彼が非常におもしろいことを言ったのは、彼が大学の入試の委員をやったんですね。そのとき古代ギリシアのアリストテレスが「地球は丸いということを考えた」とこういう文章があったわけですね。
そのとき彼は、何かふとおかしいと、この文章はね。おかしいなと思った。
でもほかの先生はおかしいと思わないわけですね。でも彼はおかしいと思った。どこが彼はおかしいんだというと。
地球は丸い(板書)
つまり「地球は丸い」っていうのね。
地球っていうのはもう地が丸いわけでしょう。
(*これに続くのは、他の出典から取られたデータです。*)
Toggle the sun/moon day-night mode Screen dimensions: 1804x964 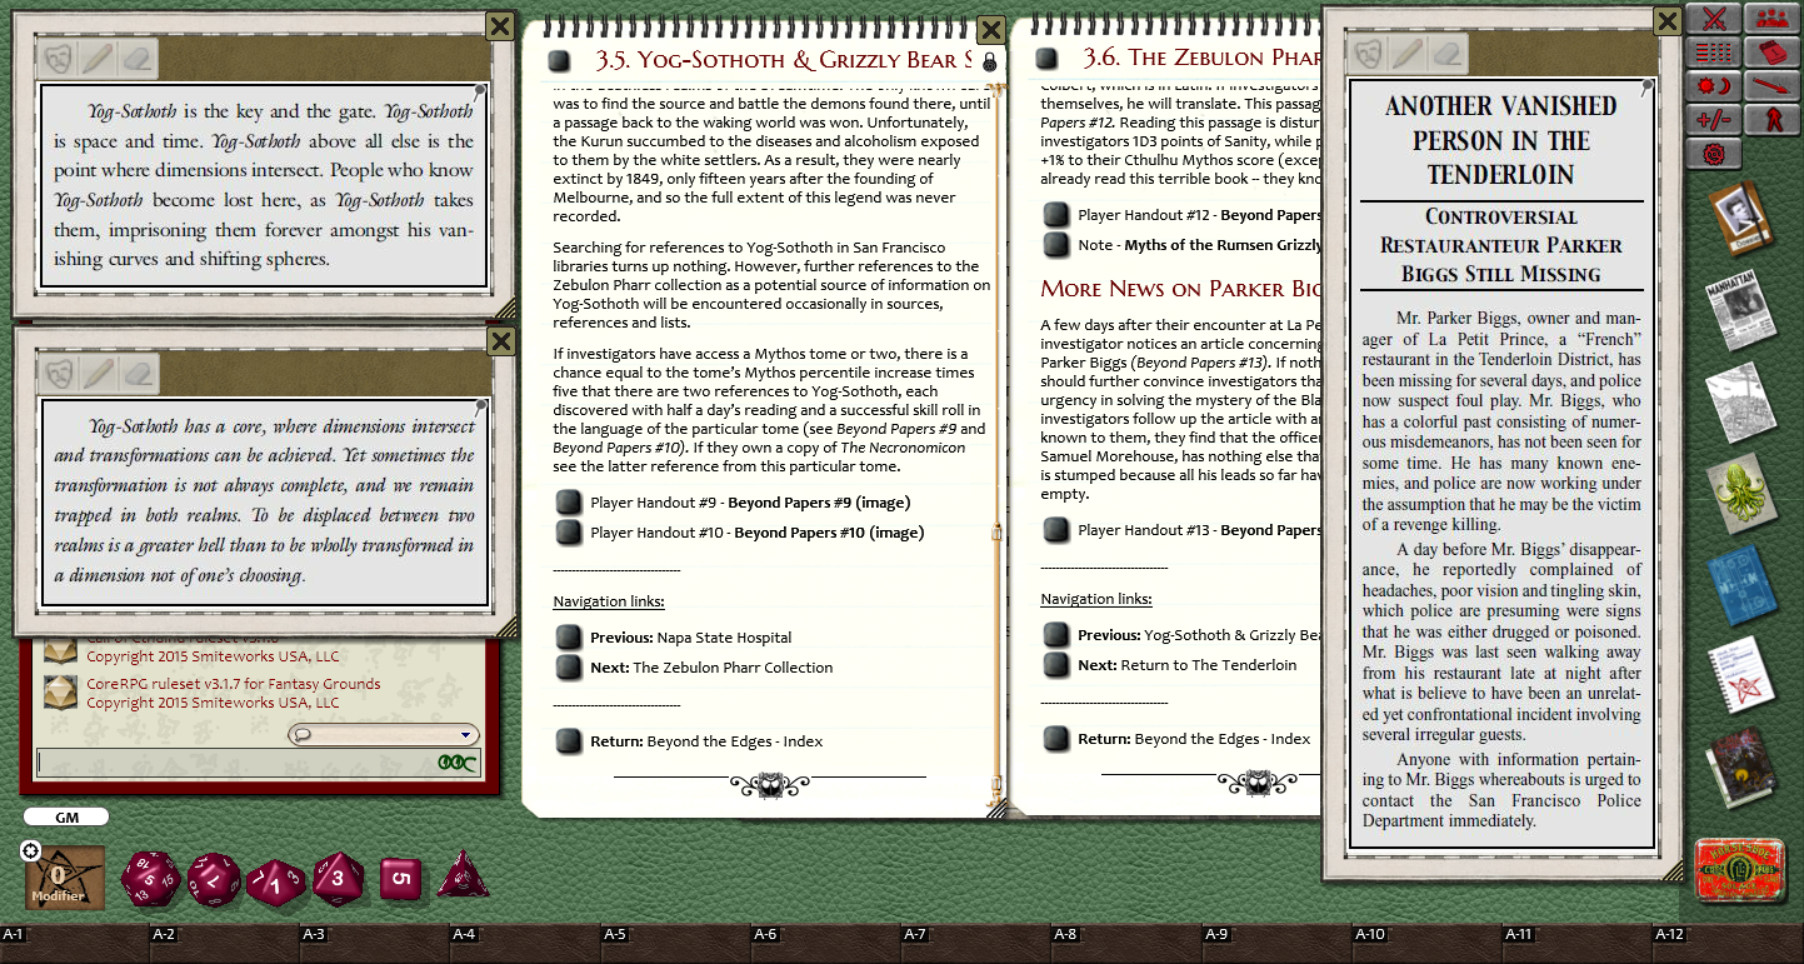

「地球は丸い」と・・・・。
地球っていうものが丸いっていうのはおかしいと。
ほかの先生は何がおかしいんだと、いいじゃないかと言うんだけど、結果的にアリストテレスが発見した感動とかその何て言うんですかね、この驚きとかね。そういうものは「地球は丸い」っていうしろものじゃないんですね。
つまり「大地が丸い」んです。
つまり自分たちが丸いと思っていなかった「大地」が、実は「丸い」というふうに思ったときの感動っていうのは、「地球は丸い」っていう感動ではない。彼(宮原教授)はそこにこだわるわけです。
ほかの先生はいいじゃないかと言うんだけど、彼は古代ラテン語からいろんなものを全部調べて・・地球っていうのは、日本語に訳す時に英語で言うと「earth」ですよね。それを日本語に訳す時に「地球」ってしちゃったわけですね。
日本の知識っていうのはほとんど「これ」なんですね。
ですから感動っていうのが伝わらない。つまり、もう地球っていうのは丸いっていうことはわかっていて日本語に訳すわけですね。ですから「earth」を「地球」としちゃう。
しかしアリストテレスの感動っていうのは大地が丸いっていう意味なんですね。だからその感動がこれでは伝わらない。